Nessa noite, Zaida dormiu na tenda do rei e, na manhã seguinte, Afonso Henriques comentou comigo que o casamento com Ibn Qasi a tornara menos alegre, o que era uma pena, mas também mais submissa, o que lhe agradava. Agora, percebe melhor qual é o seu lugar. Concluí, em silêncio, que, viúva e depois de tanto sofrer, Zaida perdera as ambições de reinar em Córdova, mas não a lucidez. Ser amante do rei de Portugal era bem melhor do que casar com Mem. A princesa moura era um encanto de mulher, mas nunca descurava os seus interesses pessoais. Perdido um emir, abria-se a um rei.
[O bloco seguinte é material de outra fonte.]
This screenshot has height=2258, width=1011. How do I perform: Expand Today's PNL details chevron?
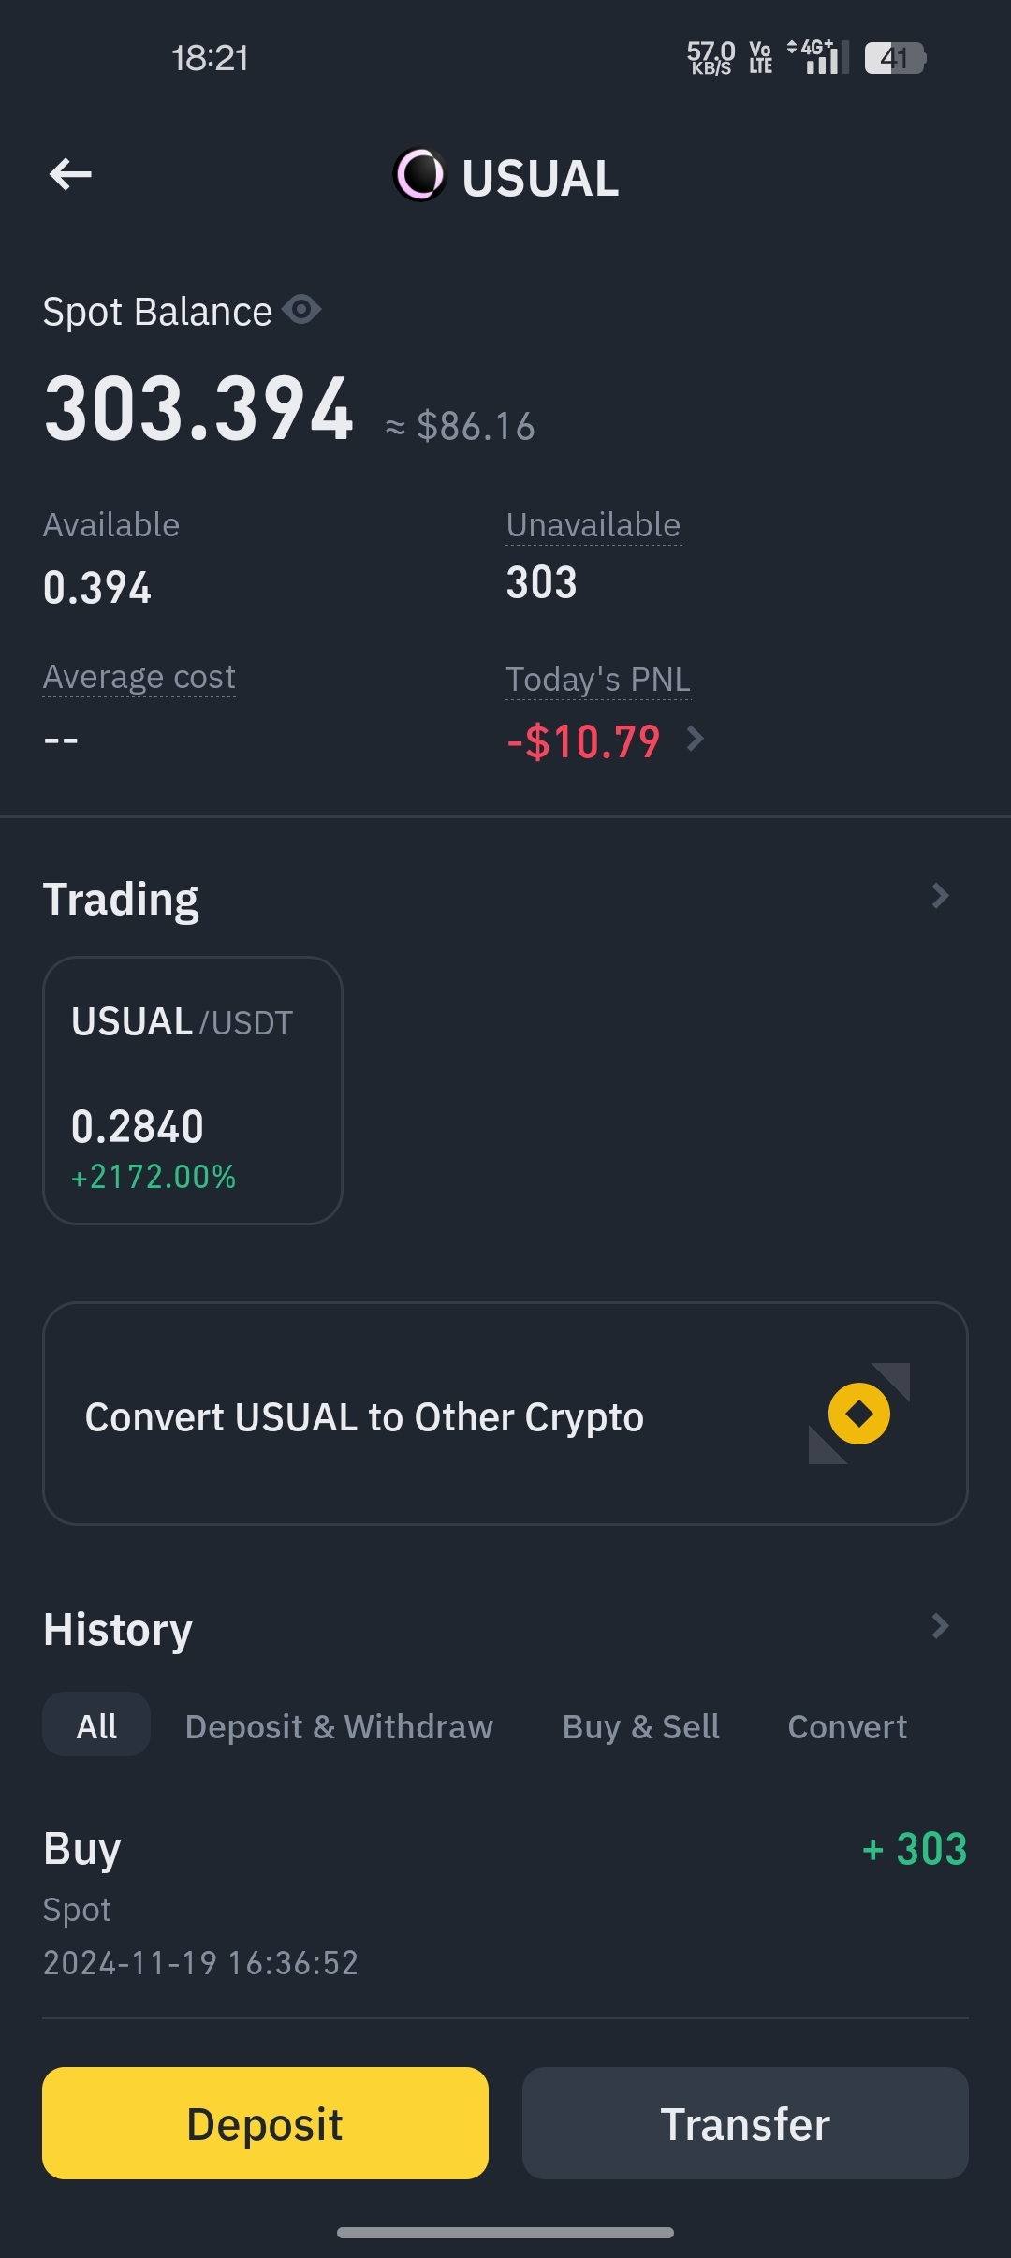click(x=695, y=739)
Contudo, queridos filhos e netos, a sua inesperada chegada a Lisboa acelerou um dominó devastador. Gonçalo Sousa fora o primeiro enamorado de Zaida, muitos anos antes, mas perdera-a. Ao vê-la aninhada no regaço do rei de Portugal, uma dor de cor… antiga e dolorosa regressou, multiplicando a sua fúria.

Lisboa, Outubro de 1147
Pela primeira vez desde que fora aclamado rei em Ourique, Afonso Henriques viu nascer contra si uma dissidência. Liderados pelo irado Gonçalo Sousa, enciumados com a primazia dada aos cruzados, insatisfeitos com as promessas de benesses que não chegavam, cansados de uma luta que durara o Verão inteiro, um relevante número de nobres de Entre Douro e Minho e de Bragança decidiu regressar às suas terras, levando dois terços do nosso exército». In Domingos Amaral, Assim Nasceu Portugal, Oficina do Livro, Casa das Letras, 2017, ISBN 978-989-741-713-9.